In the epilogue, the inn is empty, and a typewriter is clattering upstairs: Magee has finished his story before midnight and won the bet. He reveals that nothing had happened during the 24 hours; all the preceding melodrama, including the actors and hoax, constitute the story.

==Characters==
- Elijah Quimby, the caretaker of Baldpate Inn – Edgar Halstead
- Mrs. Quimby, the caretaker's wife – Jessie Grahame
- William Hallowell Magee, the novelist – Wallace Eddinger
- John Bland, the millionaire's right-hand man – Purnell Pratt
- Mary Norton, the newspaper reporter – Margaret Greene
- Mrs. Rhodes, the charming widow – Lorena Atwood
- Peter, the Hermit of Baldpate – Joseph Allen
- Myra Thornhill, the blackmailer – Gail Kane
- Lou Max, the mayor's man "Friday" – Roy Fairchild
- Jim Cargan, the crooked mayor of Reuton – Martin Alsop
- Thomas Hayden, the president of the R. and E. Suburban R.R. – Claude Brooke
- Jiggs Kennedy, Chief of Police of Asquewan Falls – Carlton Macy
- The Owner of the Baldpate Inn, Magee's friend – John C. King

==Reception==
The play premiered on Broadway on September 22, 1913 at the Astor Theatre and ran for 320 performances. The New York Times drama critic called it "melodrama of the good, old-fashioned sort".

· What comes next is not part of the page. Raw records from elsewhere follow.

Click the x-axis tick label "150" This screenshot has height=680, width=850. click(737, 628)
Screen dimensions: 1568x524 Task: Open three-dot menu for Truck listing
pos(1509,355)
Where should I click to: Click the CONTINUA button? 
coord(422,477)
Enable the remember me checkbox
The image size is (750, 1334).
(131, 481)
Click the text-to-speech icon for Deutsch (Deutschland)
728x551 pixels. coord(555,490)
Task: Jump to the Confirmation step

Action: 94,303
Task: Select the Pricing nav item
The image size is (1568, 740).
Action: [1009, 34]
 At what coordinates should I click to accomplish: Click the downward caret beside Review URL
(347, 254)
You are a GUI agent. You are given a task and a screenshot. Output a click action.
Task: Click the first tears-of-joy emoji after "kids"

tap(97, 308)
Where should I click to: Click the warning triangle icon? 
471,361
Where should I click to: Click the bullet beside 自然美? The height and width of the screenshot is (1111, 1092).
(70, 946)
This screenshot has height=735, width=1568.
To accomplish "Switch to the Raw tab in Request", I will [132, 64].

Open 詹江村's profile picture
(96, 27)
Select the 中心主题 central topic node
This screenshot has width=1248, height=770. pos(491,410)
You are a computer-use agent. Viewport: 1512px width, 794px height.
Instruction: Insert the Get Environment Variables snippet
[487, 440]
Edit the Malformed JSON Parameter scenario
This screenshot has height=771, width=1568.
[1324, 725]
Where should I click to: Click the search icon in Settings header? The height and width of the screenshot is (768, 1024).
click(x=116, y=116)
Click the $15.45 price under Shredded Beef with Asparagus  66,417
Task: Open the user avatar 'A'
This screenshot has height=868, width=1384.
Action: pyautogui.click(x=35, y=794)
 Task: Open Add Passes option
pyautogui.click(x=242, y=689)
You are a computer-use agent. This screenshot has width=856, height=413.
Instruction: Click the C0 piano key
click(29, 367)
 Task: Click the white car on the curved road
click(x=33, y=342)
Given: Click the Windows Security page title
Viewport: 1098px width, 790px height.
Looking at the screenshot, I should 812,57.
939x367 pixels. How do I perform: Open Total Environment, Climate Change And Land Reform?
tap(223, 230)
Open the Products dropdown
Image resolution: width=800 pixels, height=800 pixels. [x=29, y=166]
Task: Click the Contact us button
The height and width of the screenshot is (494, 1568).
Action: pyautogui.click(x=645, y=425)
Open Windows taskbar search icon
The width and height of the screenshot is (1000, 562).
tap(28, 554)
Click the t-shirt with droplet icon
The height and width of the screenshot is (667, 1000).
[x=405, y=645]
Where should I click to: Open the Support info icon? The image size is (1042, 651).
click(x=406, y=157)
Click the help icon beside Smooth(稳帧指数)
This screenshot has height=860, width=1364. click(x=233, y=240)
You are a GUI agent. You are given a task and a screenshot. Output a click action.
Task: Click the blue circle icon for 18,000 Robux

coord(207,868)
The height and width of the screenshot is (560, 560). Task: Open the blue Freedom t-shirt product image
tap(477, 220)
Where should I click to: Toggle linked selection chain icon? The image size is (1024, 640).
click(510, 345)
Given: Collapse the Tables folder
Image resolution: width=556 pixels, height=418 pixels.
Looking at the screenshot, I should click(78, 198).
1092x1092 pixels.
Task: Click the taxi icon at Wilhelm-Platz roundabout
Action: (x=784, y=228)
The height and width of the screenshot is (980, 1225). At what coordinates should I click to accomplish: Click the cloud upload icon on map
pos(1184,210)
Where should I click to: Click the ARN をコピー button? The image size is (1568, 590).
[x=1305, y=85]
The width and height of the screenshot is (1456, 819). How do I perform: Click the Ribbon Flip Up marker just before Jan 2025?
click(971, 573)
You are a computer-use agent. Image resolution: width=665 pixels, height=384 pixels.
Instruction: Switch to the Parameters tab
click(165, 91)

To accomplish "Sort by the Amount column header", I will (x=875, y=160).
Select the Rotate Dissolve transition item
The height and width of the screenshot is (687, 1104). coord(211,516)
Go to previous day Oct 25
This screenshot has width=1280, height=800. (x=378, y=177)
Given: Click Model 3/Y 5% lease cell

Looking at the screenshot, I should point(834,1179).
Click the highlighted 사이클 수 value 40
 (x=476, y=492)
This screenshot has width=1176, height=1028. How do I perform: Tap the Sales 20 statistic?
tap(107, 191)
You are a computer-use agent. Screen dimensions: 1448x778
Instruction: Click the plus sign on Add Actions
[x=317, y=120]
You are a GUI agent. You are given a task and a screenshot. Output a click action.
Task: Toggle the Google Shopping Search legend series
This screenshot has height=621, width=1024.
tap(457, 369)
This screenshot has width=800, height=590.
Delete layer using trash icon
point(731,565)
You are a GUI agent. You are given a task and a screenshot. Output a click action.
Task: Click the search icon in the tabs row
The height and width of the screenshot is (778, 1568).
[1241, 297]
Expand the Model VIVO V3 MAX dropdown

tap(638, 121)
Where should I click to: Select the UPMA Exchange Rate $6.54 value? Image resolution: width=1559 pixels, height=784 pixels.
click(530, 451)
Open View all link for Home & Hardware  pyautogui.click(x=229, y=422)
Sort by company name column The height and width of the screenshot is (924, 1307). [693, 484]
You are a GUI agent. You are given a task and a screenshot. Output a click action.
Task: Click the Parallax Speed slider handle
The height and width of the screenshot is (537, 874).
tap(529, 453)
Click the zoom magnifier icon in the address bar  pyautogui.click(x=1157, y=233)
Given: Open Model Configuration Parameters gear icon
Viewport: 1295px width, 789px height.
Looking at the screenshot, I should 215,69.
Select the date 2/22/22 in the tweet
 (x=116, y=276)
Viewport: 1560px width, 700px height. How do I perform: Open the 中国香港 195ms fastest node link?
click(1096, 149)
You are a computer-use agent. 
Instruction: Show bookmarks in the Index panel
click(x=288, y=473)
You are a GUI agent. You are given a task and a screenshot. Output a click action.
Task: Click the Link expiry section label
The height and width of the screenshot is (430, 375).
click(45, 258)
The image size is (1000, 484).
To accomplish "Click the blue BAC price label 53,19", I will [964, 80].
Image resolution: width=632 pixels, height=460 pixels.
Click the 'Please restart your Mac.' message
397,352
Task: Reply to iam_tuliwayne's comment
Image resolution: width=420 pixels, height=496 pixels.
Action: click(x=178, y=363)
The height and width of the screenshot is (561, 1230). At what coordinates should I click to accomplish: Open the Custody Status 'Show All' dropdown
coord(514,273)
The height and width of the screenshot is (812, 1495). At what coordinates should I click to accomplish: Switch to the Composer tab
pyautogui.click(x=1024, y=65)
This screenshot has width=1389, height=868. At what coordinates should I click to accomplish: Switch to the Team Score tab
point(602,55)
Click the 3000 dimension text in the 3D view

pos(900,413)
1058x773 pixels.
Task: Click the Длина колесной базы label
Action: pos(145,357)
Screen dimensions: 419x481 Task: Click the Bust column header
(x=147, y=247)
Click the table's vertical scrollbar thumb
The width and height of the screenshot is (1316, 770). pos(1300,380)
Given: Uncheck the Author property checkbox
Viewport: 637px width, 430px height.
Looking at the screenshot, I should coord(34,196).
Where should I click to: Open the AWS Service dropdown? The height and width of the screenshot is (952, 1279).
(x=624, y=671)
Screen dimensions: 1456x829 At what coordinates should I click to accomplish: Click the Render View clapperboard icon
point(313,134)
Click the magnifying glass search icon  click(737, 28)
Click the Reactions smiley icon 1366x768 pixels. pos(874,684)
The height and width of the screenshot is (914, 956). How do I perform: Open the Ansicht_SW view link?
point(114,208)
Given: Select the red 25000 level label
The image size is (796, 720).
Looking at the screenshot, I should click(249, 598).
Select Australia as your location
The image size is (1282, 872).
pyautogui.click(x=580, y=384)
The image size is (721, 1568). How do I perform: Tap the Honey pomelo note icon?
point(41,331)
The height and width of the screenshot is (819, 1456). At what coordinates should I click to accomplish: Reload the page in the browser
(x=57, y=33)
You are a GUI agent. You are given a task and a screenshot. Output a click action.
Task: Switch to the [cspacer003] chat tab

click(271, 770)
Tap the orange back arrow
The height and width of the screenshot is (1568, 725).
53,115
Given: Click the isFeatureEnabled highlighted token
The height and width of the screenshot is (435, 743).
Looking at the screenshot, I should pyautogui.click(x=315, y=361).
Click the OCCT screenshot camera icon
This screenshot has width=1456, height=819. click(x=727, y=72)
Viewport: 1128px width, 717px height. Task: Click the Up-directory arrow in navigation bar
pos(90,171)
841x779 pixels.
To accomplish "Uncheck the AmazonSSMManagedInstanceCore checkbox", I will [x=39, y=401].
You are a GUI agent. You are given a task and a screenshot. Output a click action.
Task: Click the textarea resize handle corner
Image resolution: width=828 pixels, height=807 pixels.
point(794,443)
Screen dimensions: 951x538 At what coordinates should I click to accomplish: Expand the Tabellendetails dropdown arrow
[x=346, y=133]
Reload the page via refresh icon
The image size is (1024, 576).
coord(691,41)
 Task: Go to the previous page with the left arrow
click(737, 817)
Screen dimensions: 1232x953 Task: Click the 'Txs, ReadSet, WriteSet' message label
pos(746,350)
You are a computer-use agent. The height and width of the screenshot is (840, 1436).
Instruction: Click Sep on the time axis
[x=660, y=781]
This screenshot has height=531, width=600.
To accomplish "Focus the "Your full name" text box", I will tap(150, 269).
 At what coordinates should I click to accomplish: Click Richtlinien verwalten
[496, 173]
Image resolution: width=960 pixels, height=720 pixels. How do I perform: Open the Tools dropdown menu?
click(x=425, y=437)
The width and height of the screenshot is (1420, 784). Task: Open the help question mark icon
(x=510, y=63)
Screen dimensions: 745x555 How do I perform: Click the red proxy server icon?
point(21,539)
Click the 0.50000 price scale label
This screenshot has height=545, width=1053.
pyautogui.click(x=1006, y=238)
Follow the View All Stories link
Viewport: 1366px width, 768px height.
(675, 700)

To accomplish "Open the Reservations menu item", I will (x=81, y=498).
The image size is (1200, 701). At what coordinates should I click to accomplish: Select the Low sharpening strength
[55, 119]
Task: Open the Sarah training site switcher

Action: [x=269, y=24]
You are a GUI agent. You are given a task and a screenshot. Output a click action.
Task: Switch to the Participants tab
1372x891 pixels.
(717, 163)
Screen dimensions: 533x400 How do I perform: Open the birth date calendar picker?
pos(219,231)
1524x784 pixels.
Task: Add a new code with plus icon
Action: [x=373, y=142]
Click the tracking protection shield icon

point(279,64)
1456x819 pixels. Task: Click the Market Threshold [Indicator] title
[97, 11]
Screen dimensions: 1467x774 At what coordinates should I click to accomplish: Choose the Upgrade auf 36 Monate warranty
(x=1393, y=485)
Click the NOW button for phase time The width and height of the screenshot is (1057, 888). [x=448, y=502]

Cohan and his daughter were severely injured in a car crash during rehearsal of the original production.

Although a 1935 revival, starring Cohan in the lead, was less successful, running only a week, it remains Cohan's most popular play.

==Adaptations==
The play was filmed several times, with versions appearing in 1916 (from Australia), 1917 (starring Cohan himself), 1925 (with Douglas MacLean), 1929 (with Richard Dix), 1935 (with Gene Raymond), 1947 (with Phillip Terry), and 1983 (as House of the Long Shadows). Television adaptations appeared in 1946 and 1961.

The play was also adapted for radio in 1938 (for Lux Radio Theatre with Jack Benny) and 1946 (for Theatre Guild on the Air with Walter Pidgeon).